Determine how many lines in the entries below hold "will". Respond with that number only.

_EXCERPTED RECORDS_:
++++++++++

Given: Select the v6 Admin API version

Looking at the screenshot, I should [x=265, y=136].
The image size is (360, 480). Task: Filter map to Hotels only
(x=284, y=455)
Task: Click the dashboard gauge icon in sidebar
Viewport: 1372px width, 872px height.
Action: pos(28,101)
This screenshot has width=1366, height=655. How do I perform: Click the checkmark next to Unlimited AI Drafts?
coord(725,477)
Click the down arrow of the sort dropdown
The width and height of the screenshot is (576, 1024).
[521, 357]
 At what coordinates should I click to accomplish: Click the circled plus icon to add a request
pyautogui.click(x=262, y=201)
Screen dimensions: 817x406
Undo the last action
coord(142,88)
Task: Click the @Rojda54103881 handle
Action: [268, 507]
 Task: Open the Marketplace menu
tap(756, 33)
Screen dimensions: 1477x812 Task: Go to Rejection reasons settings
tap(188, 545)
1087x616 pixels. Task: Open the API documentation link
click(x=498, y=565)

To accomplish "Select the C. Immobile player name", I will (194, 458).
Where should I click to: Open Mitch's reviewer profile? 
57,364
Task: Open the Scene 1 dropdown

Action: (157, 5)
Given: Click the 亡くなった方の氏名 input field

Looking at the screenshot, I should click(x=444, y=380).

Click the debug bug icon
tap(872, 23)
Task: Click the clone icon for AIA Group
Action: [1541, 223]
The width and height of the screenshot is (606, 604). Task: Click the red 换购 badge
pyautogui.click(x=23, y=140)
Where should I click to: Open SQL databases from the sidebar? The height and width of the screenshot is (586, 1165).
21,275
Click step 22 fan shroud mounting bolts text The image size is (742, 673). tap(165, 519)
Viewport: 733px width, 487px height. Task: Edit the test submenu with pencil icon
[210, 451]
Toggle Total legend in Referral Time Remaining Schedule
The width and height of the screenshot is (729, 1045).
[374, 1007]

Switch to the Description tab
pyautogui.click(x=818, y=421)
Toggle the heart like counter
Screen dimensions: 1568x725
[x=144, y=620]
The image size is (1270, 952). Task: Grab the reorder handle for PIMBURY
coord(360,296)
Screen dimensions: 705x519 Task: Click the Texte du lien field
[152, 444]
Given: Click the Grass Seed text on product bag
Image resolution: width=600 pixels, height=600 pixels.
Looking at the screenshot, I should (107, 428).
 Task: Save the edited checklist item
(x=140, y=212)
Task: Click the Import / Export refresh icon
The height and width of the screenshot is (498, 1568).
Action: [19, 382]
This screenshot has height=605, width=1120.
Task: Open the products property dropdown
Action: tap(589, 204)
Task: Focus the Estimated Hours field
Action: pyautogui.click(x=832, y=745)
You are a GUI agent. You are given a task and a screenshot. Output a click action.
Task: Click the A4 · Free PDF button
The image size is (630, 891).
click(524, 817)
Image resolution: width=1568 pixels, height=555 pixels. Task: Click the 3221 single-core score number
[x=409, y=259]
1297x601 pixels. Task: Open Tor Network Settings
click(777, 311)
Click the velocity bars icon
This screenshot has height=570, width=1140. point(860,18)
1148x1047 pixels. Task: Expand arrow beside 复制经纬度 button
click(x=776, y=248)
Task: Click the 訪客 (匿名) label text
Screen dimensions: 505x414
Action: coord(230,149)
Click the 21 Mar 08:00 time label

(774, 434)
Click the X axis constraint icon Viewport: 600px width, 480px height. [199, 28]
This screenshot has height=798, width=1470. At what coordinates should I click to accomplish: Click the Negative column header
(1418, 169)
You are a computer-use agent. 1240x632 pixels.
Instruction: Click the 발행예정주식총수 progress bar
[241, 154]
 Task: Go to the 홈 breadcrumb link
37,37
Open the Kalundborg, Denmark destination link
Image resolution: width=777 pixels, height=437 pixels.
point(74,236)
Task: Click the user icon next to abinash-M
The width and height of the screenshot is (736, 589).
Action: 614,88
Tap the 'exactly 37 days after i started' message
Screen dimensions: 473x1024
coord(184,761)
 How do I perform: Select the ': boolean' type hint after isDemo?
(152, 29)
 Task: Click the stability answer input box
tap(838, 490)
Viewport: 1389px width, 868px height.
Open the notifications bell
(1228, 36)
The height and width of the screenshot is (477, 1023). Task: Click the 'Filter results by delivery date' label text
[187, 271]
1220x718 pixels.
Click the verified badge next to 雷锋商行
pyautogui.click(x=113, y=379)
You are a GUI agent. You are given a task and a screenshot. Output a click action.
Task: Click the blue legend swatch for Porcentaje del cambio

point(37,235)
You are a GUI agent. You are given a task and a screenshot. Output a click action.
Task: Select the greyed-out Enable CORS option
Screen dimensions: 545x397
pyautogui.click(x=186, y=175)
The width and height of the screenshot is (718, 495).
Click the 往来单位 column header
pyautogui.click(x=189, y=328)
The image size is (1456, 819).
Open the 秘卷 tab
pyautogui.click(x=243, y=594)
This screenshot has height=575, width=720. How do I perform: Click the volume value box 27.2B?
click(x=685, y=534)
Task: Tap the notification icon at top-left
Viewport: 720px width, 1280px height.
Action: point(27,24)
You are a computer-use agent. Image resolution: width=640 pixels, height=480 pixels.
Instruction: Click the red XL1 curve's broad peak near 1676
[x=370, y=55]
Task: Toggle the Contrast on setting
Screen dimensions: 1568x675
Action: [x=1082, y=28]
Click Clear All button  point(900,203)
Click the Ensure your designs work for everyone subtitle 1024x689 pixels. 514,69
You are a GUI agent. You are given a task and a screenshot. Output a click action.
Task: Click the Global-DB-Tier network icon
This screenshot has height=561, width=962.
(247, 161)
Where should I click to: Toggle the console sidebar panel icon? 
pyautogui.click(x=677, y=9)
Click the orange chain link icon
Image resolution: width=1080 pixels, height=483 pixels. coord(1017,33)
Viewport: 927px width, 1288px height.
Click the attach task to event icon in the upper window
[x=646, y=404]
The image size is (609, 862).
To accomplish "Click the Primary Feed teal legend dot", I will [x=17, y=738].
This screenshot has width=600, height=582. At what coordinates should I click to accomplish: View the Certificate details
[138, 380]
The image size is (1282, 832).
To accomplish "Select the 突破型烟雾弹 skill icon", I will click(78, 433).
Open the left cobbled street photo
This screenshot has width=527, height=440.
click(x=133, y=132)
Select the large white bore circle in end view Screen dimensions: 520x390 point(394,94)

++++++++++

_SOLUTION_:
3